→ **DATASET EXTRACT**

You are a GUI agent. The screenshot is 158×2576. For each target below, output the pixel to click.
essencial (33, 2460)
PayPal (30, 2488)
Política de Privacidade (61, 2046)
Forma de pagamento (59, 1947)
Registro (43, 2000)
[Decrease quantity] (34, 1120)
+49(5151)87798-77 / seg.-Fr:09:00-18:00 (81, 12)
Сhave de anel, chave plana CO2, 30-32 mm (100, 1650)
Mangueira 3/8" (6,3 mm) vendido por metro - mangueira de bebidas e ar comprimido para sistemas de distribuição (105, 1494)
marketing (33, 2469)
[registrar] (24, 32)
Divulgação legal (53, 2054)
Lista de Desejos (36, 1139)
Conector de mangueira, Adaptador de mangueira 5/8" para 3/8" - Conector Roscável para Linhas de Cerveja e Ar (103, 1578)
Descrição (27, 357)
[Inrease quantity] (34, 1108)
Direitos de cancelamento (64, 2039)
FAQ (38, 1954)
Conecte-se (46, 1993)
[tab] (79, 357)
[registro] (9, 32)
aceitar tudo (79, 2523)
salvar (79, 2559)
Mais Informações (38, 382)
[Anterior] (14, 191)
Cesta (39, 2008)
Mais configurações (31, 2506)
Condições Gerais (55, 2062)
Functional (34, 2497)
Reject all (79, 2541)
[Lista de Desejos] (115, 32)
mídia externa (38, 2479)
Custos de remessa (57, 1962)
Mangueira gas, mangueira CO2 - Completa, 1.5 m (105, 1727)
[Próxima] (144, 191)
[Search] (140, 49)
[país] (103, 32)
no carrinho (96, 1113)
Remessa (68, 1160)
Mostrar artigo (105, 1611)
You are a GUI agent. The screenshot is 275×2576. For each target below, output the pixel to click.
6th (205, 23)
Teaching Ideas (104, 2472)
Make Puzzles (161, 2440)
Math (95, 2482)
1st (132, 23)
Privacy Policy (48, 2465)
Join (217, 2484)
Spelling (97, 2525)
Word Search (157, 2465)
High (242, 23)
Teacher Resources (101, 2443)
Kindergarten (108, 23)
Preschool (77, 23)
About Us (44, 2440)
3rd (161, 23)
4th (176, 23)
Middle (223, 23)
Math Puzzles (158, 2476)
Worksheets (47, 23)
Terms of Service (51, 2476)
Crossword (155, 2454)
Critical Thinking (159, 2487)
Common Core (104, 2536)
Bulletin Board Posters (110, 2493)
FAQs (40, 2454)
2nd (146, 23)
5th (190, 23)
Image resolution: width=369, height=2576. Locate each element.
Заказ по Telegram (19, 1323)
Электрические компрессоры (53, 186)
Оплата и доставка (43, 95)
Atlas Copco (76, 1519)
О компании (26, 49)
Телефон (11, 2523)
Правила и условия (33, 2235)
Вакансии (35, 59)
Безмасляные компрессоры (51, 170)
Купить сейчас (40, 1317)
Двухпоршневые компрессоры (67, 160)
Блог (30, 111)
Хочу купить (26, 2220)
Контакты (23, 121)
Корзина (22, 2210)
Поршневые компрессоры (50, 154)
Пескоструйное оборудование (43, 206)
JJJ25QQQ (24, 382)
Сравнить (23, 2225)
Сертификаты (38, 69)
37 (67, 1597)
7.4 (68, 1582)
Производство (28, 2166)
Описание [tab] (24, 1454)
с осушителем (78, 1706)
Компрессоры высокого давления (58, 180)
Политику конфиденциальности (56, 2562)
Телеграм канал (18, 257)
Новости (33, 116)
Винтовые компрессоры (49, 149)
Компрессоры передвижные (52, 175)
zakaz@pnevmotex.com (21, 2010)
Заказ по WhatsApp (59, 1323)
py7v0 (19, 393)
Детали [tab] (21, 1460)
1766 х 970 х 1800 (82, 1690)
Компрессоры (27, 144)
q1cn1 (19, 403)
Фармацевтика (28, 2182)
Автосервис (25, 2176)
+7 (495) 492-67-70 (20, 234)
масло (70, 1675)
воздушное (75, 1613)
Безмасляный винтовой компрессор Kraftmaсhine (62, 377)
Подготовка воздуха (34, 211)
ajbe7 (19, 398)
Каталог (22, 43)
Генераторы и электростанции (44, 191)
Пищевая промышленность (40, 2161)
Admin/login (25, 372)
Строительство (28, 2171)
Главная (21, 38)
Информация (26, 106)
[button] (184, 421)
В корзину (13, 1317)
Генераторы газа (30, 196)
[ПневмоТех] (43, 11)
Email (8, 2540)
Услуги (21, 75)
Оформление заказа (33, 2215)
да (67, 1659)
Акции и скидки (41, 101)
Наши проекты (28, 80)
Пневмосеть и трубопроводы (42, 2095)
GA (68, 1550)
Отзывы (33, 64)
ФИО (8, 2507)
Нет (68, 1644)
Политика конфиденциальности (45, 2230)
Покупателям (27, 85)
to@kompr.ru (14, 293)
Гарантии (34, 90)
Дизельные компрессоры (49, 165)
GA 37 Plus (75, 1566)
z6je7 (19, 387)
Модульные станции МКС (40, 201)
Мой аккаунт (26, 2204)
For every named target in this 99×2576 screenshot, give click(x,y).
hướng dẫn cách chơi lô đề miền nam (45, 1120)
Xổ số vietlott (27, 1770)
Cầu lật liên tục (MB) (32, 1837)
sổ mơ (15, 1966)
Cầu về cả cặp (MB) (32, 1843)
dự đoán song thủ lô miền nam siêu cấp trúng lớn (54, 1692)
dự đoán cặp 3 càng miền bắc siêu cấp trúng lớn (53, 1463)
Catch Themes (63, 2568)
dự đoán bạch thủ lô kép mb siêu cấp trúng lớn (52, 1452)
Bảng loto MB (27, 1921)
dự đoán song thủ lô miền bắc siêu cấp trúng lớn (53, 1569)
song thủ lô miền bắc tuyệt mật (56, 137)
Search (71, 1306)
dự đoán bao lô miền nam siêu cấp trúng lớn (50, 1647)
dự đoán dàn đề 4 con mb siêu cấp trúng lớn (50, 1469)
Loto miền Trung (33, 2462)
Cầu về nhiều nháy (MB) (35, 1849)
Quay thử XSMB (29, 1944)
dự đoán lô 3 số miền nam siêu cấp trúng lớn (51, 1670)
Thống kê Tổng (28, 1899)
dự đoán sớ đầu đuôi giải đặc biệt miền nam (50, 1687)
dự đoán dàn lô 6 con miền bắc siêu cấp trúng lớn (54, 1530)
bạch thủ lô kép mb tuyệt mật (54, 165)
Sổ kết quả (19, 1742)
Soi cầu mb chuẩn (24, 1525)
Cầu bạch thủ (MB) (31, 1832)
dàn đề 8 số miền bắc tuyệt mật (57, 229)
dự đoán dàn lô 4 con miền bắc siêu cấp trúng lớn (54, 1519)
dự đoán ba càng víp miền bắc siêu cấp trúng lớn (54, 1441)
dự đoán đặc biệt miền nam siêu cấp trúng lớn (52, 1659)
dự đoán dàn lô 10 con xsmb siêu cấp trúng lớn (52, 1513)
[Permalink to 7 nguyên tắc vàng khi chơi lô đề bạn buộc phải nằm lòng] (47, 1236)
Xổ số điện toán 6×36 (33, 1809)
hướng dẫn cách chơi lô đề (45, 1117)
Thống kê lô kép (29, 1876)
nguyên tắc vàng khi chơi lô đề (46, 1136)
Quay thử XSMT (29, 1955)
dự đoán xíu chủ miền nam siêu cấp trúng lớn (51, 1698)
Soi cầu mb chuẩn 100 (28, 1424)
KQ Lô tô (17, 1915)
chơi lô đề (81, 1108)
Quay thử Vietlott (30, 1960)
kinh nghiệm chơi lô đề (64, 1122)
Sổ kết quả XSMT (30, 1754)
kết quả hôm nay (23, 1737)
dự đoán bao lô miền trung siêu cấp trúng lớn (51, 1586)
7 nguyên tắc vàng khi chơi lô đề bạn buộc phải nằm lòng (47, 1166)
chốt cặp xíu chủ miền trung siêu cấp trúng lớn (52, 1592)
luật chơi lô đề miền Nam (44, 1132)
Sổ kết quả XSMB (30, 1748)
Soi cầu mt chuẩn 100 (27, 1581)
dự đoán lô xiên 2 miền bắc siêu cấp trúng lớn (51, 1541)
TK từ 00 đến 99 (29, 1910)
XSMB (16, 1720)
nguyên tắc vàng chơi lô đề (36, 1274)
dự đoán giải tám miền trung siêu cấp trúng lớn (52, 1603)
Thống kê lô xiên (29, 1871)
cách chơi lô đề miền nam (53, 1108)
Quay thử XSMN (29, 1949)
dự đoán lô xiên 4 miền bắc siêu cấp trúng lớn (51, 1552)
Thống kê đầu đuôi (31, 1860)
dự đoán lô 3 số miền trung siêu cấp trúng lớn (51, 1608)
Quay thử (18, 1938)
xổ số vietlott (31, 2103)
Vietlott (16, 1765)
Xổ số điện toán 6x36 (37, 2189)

→ **ACTION ITEM**
As listed above, the lines from the line with "Bulletin Board Posters (110, 2493)" to the line with "Компрессоры высокого давления (58, 180)" are to be echoed exactly, with both ends included and nothing added.

→ **SOLVED PROBLEM**
Bulletin Board Posters (110, 2493)
FAQs (40, 2454)
2nd (146, 23)
5th (190, 23)
Image resolution: width=369, height=2576. Locate each element.
Заказ по Telegram (19, 1323)
Электрические компрессоры (53, 186)
Оплата и доставка (43, 95)
Atlas Copco (76, 1519)
О компании (26, 49)
Телефон (11, 2523)
Правила и условия (33, 2235)
Вакансии (35, 59)
Безмасляные компрессоры (51, 170)
Купить сейчас (40, 1317)
Двухпоршневые компрессоры (67, 160)
Блог (30, 111)
Хочу купить (26, 2220)
Контакты (23, 121)
Корзина (22, 2210)
Поршневые компрессоры (50, 154)
Пескоструйное оборудование (43, 206)
JJJ25QQQ (24, 382)
Сравнить (23, 2225)
Сертификаты (38, 69)
37 (67, 1597)
7.4 (68, 1582)
Производство (28, 2166)
Описание [tab] (24, 1454)
с осушителем (78, 1706)
Компрессоры высокого давления (58, 180)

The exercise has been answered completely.